Mapping total soil nitrogen from a site in northeastern China

Abstract

Precise mapping of the spatial distribution of total soil nitrogen (TSN) is essential for soil resource management, agronomic sustainability, and nitrogen sequestration potential. Present study used three random forest (RF) and three multiple linear stepwise regressions (MLSR) models to map the distribution of topsoil (0–20 cm) TSN content in Lushun City in China's northeastern Liaoning Province. A total of 12 covariates (including topography, climate, and remote sensing images) and 115 soil samples were employed.
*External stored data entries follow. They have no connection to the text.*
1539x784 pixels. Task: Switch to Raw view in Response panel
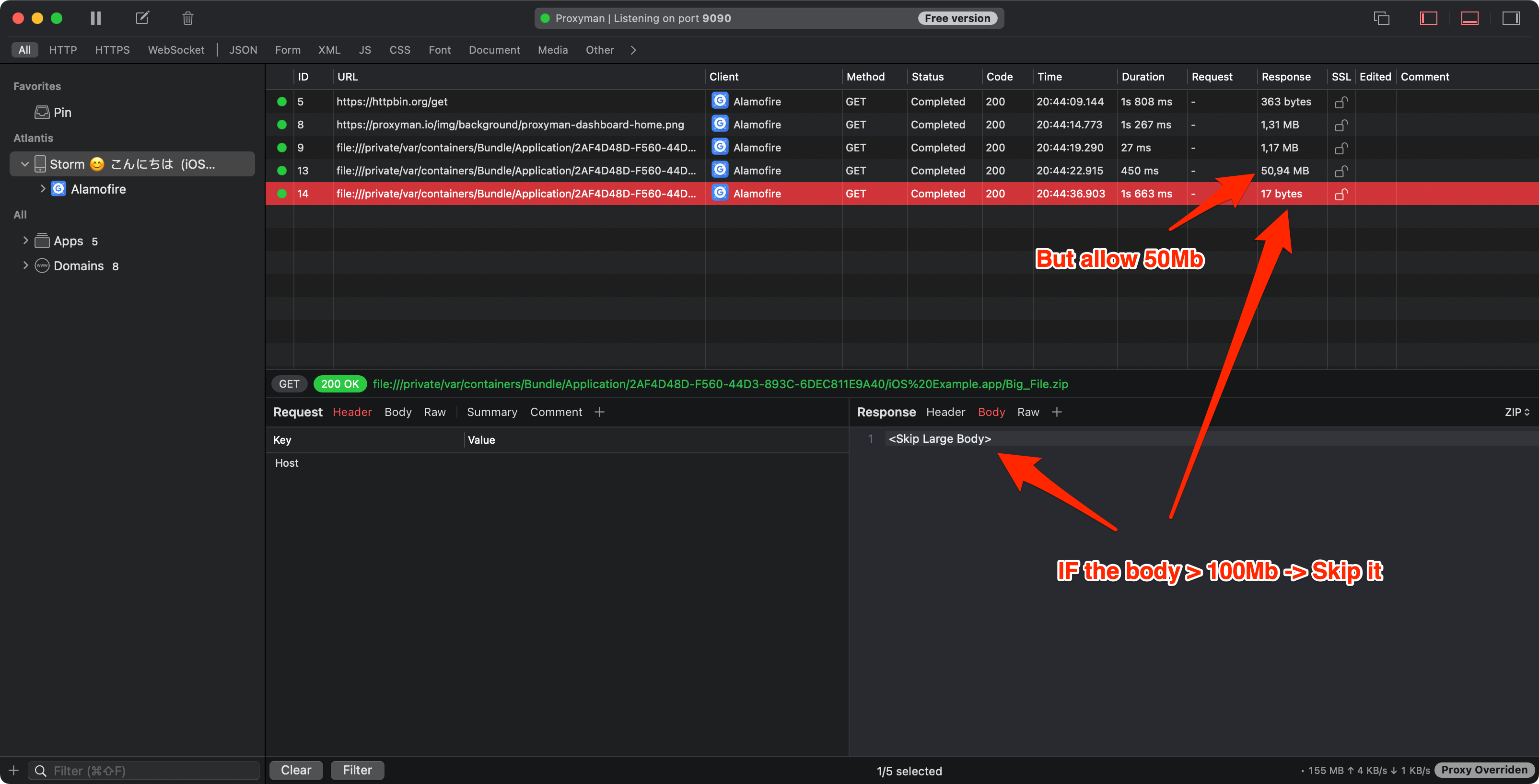(x=1028, y=411)
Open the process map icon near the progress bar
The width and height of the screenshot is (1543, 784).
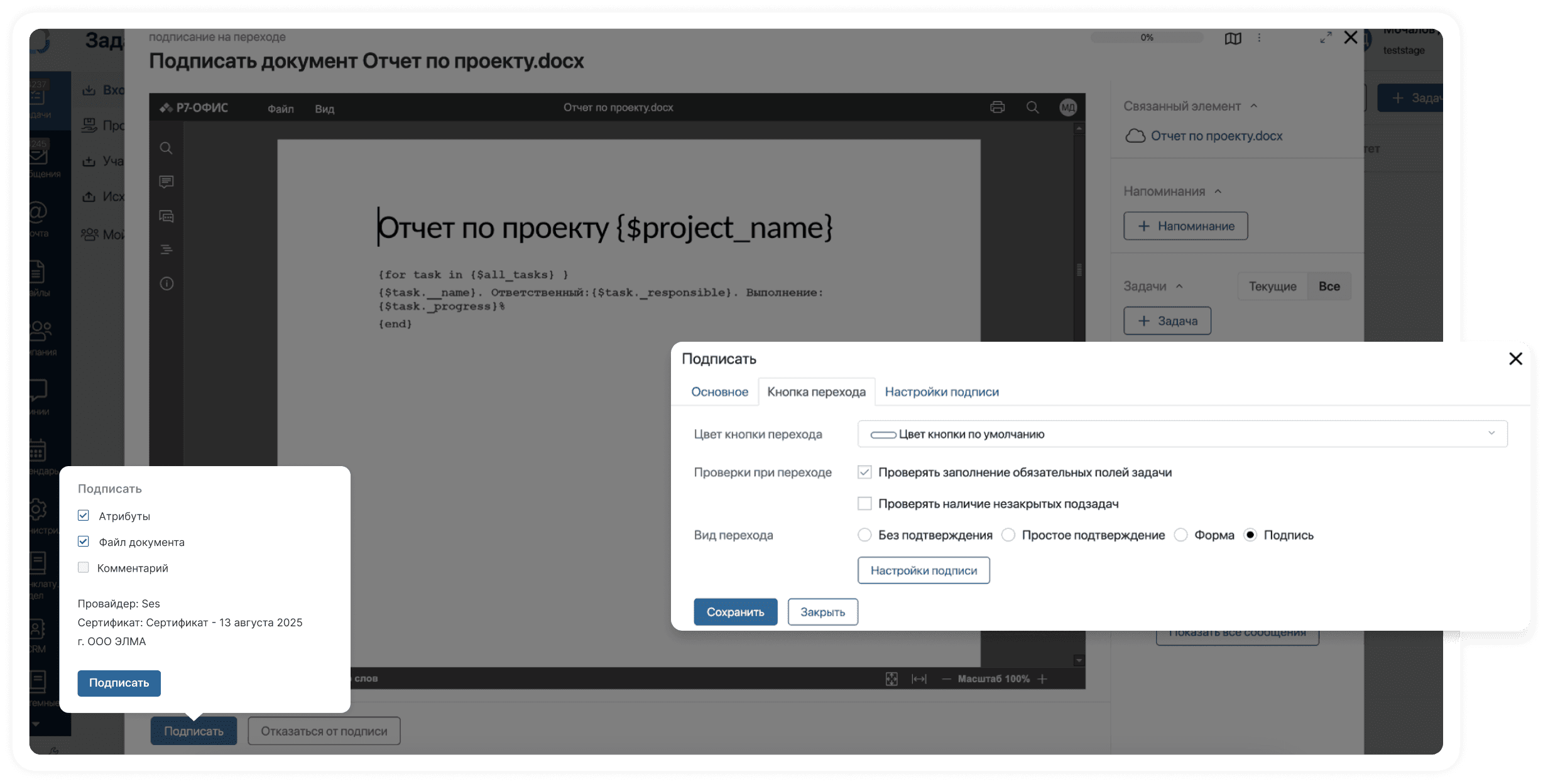pos(1233,38)
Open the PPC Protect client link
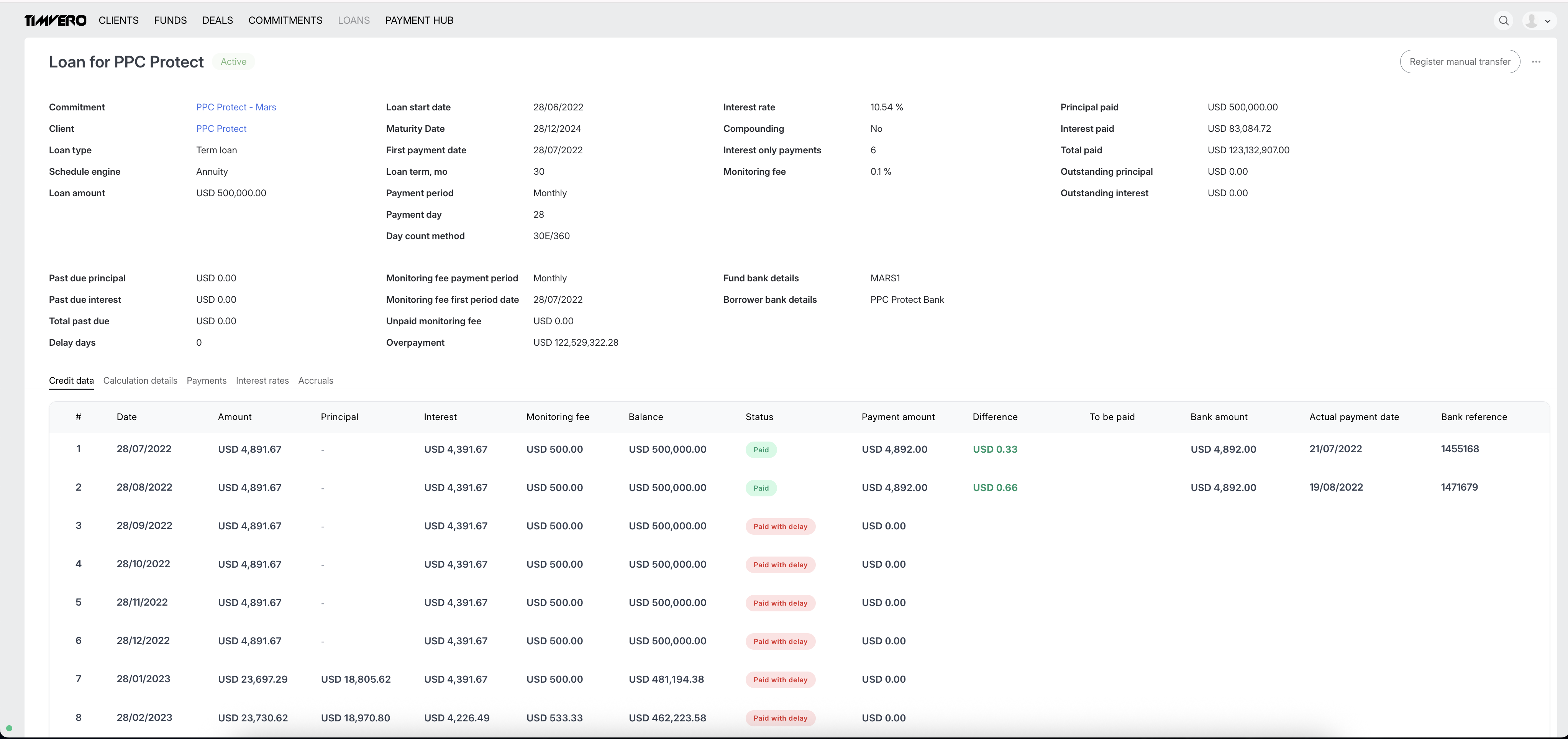This screenshot has width=1568, height=739. [221, 128]
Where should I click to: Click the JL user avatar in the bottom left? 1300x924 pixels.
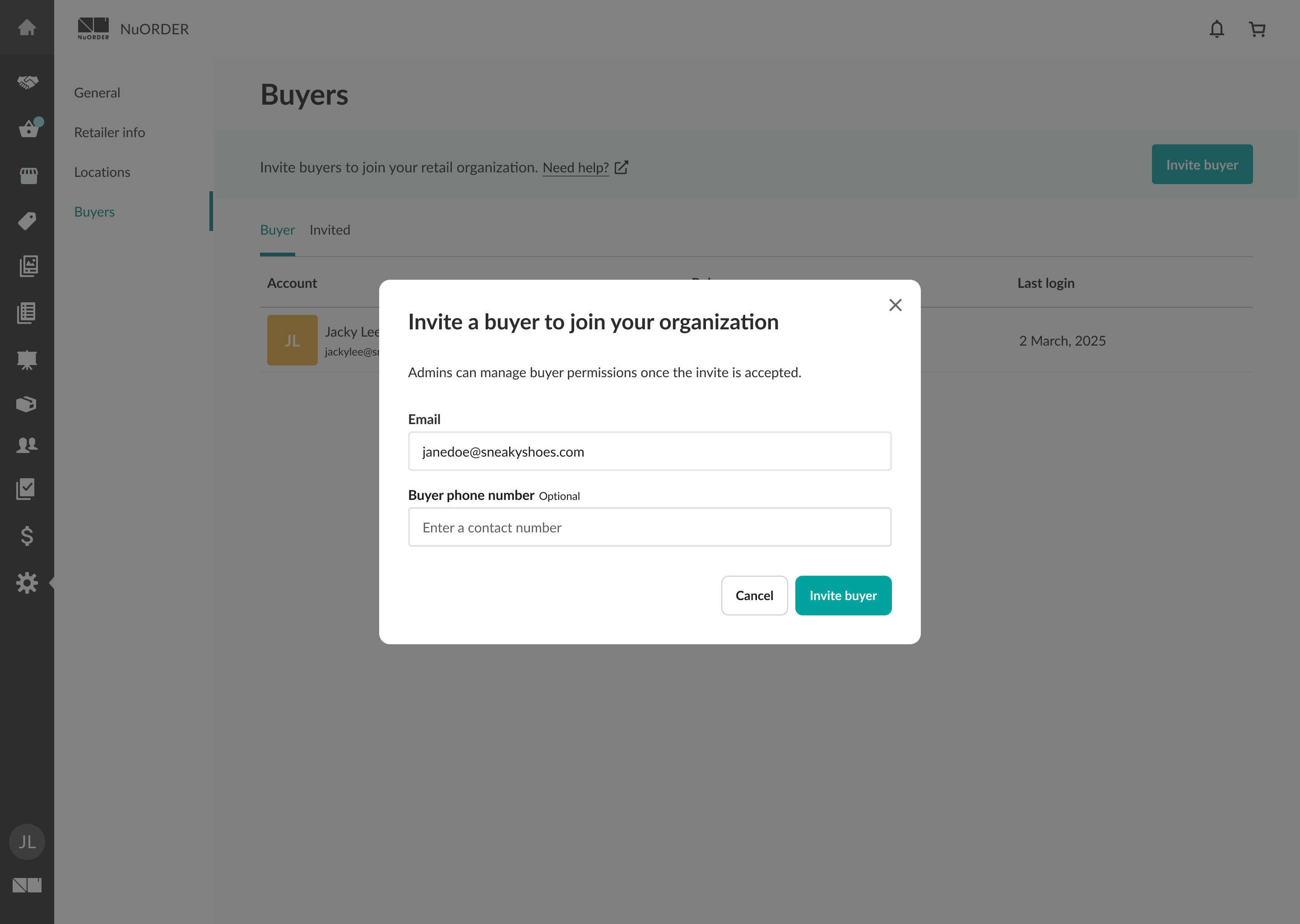27,841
An independent validation set of 23 samples was used to verify the performance of the model based on mean absolute prediction error (MAE), root mean square error (RMSE), coefficient of determination (R2), and Lin's concordance correlation coefficient (LCCC). Accuracy assessments showed that the RF model, combined with all environmental variables, had the best prediction performance. The second best was produced by the use of remote sensing alone. The third was the model that used only topographic and climatic variables alone. Remote sensing was not significantly inferior to the use of the model with all variables and can be used to build a realistic model. In the model with all covariates, the distribution of TSN is mainly explained by remote sensing, followed by topography variables, and climatic variables; their relative importance (RI) was 48%, 36%, and 16%, respectively. The results of remote sensing on the robust dependence of TSN should provide a link to dense natural vegetation in this forested environment. Additionally, remote sensing and its derived environmental variables should be used as the main predictors when mapping TSN in forested areas and other areas with similar vegetation coverage.